### Problem to work on:
Please write each entry out again exactly as shown.

### Records shown:
--------------------------------------------------

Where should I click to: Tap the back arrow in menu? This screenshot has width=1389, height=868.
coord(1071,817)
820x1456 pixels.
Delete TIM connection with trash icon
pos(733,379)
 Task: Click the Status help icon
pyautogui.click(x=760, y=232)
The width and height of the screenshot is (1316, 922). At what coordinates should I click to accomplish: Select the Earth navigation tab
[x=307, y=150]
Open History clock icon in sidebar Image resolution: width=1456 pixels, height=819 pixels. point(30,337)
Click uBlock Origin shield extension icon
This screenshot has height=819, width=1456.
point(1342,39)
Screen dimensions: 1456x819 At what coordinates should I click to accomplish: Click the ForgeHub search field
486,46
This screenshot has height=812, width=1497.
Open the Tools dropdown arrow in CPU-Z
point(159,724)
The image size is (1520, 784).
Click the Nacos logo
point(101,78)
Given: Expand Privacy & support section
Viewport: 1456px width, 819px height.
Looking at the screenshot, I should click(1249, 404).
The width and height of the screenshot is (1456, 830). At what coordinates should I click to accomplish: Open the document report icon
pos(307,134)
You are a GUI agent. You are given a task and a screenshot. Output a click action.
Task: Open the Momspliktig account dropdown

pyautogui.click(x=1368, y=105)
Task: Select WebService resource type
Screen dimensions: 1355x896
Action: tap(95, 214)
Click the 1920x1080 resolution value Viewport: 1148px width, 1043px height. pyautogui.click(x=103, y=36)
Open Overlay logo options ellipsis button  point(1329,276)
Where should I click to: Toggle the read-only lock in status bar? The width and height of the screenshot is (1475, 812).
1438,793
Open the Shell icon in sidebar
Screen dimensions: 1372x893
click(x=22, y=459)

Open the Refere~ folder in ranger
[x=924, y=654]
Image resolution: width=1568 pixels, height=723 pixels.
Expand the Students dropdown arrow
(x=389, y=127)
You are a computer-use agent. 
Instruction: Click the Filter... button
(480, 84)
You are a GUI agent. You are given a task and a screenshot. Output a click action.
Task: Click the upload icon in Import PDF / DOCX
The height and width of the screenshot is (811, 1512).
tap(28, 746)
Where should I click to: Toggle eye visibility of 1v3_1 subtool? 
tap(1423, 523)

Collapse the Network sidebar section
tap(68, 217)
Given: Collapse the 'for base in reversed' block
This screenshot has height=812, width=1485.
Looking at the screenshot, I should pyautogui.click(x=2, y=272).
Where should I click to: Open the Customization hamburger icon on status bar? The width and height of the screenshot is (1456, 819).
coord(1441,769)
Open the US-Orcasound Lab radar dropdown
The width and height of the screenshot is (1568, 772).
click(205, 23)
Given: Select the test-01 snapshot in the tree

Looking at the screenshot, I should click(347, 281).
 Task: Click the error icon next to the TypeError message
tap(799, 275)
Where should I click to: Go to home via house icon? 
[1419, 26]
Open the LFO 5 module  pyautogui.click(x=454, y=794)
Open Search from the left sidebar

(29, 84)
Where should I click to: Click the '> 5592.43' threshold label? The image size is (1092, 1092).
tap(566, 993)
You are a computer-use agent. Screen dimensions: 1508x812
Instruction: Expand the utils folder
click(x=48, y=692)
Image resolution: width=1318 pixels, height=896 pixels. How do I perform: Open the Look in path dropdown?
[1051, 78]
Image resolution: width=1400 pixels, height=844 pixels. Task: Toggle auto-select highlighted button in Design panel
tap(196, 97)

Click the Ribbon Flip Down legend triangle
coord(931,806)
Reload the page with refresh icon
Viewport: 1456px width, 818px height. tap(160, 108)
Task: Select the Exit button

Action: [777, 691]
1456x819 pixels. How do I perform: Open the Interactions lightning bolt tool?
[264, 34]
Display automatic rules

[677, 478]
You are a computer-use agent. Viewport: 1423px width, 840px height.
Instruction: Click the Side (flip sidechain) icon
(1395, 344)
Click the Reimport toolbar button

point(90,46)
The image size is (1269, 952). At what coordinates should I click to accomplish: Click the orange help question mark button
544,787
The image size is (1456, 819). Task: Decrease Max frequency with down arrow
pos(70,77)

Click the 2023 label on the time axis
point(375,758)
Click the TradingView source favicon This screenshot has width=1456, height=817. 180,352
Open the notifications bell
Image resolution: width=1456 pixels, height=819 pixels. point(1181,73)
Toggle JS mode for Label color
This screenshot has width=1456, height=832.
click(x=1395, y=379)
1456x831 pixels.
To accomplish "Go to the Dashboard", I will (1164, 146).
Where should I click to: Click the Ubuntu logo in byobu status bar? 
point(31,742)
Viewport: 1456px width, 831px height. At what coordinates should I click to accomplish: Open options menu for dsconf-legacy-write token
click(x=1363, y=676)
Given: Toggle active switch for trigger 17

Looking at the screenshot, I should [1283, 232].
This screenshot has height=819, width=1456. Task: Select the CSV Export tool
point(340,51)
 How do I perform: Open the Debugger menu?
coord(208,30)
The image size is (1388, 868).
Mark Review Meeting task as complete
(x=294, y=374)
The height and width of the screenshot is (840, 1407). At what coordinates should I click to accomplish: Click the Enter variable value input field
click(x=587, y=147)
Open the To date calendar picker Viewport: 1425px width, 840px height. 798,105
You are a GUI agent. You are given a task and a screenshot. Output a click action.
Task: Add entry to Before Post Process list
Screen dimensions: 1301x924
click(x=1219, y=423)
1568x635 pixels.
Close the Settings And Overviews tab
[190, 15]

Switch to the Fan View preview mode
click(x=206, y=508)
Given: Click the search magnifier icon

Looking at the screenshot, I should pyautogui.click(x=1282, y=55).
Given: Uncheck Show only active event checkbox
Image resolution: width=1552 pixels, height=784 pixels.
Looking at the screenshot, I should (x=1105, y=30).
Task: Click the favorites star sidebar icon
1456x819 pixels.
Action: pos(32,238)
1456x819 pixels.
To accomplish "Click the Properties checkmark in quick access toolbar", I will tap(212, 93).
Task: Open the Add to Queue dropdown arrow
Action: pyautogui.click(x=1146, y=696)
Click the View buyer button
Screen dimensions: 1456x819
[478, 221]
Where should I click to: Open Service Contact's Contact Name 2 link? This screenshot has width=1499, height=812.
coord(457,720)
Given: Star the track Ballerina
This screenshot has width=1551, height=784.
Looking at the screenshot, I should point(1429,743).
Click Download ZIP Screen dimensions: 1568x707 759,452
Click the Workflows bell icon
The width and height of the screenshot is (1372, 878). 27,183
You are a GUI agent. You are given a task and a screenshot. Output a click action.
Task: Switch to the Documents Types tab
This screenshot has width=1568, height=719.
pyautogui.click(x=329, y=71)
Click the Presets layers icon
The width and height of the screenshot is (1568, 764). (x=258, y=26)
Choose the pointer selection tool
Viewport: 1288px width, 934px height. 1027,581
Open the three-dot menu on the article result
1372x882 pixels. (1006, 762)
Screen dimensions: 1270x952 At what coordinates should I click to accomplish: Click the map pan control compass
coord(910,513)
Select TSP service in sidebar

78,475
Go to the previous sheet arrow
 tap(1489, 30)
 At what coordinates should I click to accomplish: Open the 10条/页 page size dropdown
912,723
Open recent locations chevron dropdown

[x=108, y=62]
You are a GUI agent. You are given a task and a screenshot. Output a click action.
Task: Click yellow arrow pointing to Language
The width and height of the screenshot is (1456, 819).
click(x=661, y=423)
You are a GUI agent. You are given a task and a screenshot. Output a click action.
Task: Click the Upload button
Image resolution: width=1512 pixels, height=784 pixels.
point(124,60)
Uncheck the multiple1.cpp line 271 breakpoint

--------------------------------------------------

### Expected output:
Where should I click to: Tap the back arrow in menu? This screenshot has width=1389, height=868.
coord(1071,817)
820x1456 pixels.
Delete TIM connection with trash icon
pos(733,379)
 Task: Click the Status help icon
pyautogui.click(x=760, y=232)
The width and height of the screenshot is (1316, 922). At what coordinates should I click to accomplish: Select the Earth navigation tab
[x=307, y=150]
Open History clock icon in sidebar Image resolution: width=1456 pixels, height=819 pixels. point(30,337)
Click uBlock Origin shield extension icon
This screenshot has height=819, width=1456.
point(1342,39)
Screen dimensions: 1456x819 At what coordinates should I click to accomplish: Click the ForgeHub search field
486,46
This screenshot has height=812, width=1497.
Open the Tools dropdown arrow in CPU-Z
point(159,724)
The image size is (1520, 784).
Click the Nacos logo
point(101,78)
Given: Expand Privacy & support section
Viewport: 1456px width, 819px height.
Looking at the screenshot, I should click(1249, 404).
The width and height of the screenshot is (1456, 830). At what coordinates should I click to accomplish: Open the document report icon
pos(307,134)
You are a GUI agent. You are given a task and a screenshot. Output a click action.
Task: Open the Momspliktig account dropdown

pyautogui.click(x=1368, y=105)
Task: Select WebService resource type
Screen dimensions: 1355x896
Action: tap(95, 214)
Click the 1920x1080 resolution value Viewport: 1148px width, 1043px height. pyautogui.click(x=103, y=36)
Open Overlay logo options ellipsis button  point(1329,276)
Where should I click to: Toggle the read-only lock in status bar? The width and height of the screenshot is (1475, 812).
1438,793
Open the Shell icon in sidebar
Screen dimensions: 1372x893
click(x=22, y=459)

Open the Refere~ folder in ranger
[x=924, y=654]
Image resolution: width=1568 pixels, height=723 pixels.
Expand the Students dropdown arrow
(x=389, y=127)
You are a computer-use agent. 
Instruction: Click the Filter... button
(480, 84)
You are a GUI agent. You are given a task and a screenshot. Output a click action.
Task: Click the upload icon in Import PDF / DOCX
The height and width of the screenshot is (811, 1512).
tap(28, 746)
Where should I click to: Toggle eye visibility of 1v3_1 subtool? 
tap(1423, 523)

Collapse the Network sidebar section
tap(68, 217)
Given: Collapse the 'for base in reversed' block
This screenshot has height=812, width=1485.
Looking at the screenshot, I should pyautogui.click(x=2, y=272).
Where should I click to: Open the Customization hamburger icon on status bar? The width and height of the screenshot is (1456, 819).
coord(1441,769)
Open the US-Orcasound Lab radar dropdown
The width and height of the screenshot is (1568, 772).
click(205, 23)
Given: Select the test-01 snapshot in the tree

Looking at the screenshot, I should click(347, 281).
 Task: Click the error icon next to the TypeError message
tap(799, 275)
Where should I click to: Go to home via house icon? 
[1419, 26]
Open the LFO 5 module  pyautogui.click(x=454, y=794)
Open Search from the left sidebar

(29, 84)
Where should I click to: Click the '> 5592.43' threshold label? The image size is (1092, 1092).
tap(566, 993)
You are a computer-use agent. Screen dimensions: 1508x812
Instruction: Expand the utils folder
click(x=48, y=692)
Image resolution: width=1318 pixels, height=896 pixels. How do I perform: Open the Look in path dropdown?
[1051, 78]
Image resolution: width=1400 pixels, height=844 pixels. Task: Toggle auto-select highlighted button in Design panel
tap(196, 97)

Click the Ribbon Flip Down legend triangle
coord(931,806)
Reload the page with refresh icon
Viewport: 1456px width, 818px height. tap(160, 108)
Task: Select the Exit button

Action: [777, 691]
1456x819 pixels. How do I perform: Open the Interactions lightning bolt tool?
[264, 34]
Display automatic rules

[677, 478]
You are a computer-use agent. Viewport: 1423px width, 840px height.
Instruction: Click the Side (flip sidechain) icon
(1395, 344)
Click the Reimport toolbar button

point(90,46)
The image size is (1269, 952). At what coordinates should I click to accomplish: Click the orange help question mark button
544,787
The image size is (1456, 819). Task: Decrease Max frequency with down arrow
pos(70,77)

Click the 2023 label on the time axis
point(375,758)
Click the TradingView source favicon This screenshot has width=1456, height=817. 180,352
Open the notifications bell
Image resolution: width=1456 pixels, height=819 pixels. point(1181,73)
Toggle JS mode for Label color
This screenshot has width=1456, height=832.
click(x=1395, y=379)
1456x831 pixels.
To accomplish "Go to the Dashboard", I will (1164, 146).
Where should I click to: Click the Ubuntu logo in byobu status bar? 
point(31,742)
Viewport: 1456px width, 831px height. At what coordinates should I click to accomplish: Open options menu for dsconf-legacy-write token
click(x=1363, y=676)
Given: Toggle active switch for trigger 17

Looking at the screenshot, I should [1283, 232].
This screenshot has height=819, width=1456. Task: Select the CSV Export tool
point(340,51)
 How do I perform: Open the Debugger menu?
coord(208,30)
The image size is (1388, 868).
Mark Review Meeting task as complete
(x=294, y=374)
The height and width of the screenshot is (840, 1407). At what coordinates should I click to accomplish: Click the Enter variable value input field
click(x=587, y=147)
Open the To date calendar picker Viewport: 1425px width, 840px height. 798,105
You are a GUI agent. You are given a task and a screenshot. Output a click action.
Task: Add entry to Before Post Process list
Screen dimensions: 1301x924
click(x=1219, y=423)
1568x635 pixels.
Close the Settings And Overviews tab
[190, 15]

Switch to the Fan View preview mode
click(x=206, y=508)
Given: Click the search magnifier icon

Looking at the screenshot, I should pyautogui.click(x=1282, y=55).
Given: Uncheck Show only active event checkbox
Image resolution: width=1552 pixels, height=784 pixels.
Looking at the screenshot, I should (x=1105, y=30).
Task: Click the favorites star sidebar icon
1456x819 pixels.
Action: pos(32,238)
1456x819 pixels.
To accomplish "Click the Properties checkmark in quick access toolbar", I will tap(212, 93).
Task: Open the Add to Queue dropdown arrow
Action: pyautogui.click(x=1146, y=696)
Click the View buyer button
Screen dimensions: 1456x819
[478, 221]
Where should I click to: Open Service Contact's Contact Name 2 link? This screenshot has width=1499, height=812.
coord(457,720)
Given: Star the track Ballerina
This screenshot has width=1551, height=784.
Looking at the screenshot, I should point(1429,743).
Click Download ZIP Screen dimensions: 1568x707 759,452
Click the Workflows bell icon
The width and height of the screenshot is (1372, 878). 27,183
You are a GUI agent. You are given a task and a screenshot. Output a click action.
Task: Switch to the Documents Types tab
This screenshot has width=1568, height=719.
pyautogui.click(x=329, y=71)
Click the Presets layers icon
The width and height of the screenshot is (1568, 764). (x=258, y=26)
Choose the pointer selection tool
Viewport: 1288px width, 934px height. 1027,581
Open the three-dot menu on the article result
1372x882 pixels. (1006, 762)
Screen dimensions: 1270x952 At what coordinates should I click to accomplish: Click the map pan control compass
coord(910,513)
Select TSP service in sidebar

78,475
Go to the previous sheet arrow
 tap(1489, 30)
 At what coordinates should I click to accomplish: Open the 10条/页 page size dropdown
912,723
Open recent locations chevron dropdown

[x=108, y=62]
You are a GUI agent. You are given a task and a screenshot. Output a click action.
Task: Click yellow arrow pointing to Language
The width and height of the screenshot is (1456, 819).
click(x=661, y=423)
You are a GUI agent. You are given a task and a screenshot. Output a click action.
Task: Click the Upload button
Image resolution: width=1512 pixels, height=784 pixels.
point(124,60)
Uncheck the multiple1.cpp line 271 breakpoint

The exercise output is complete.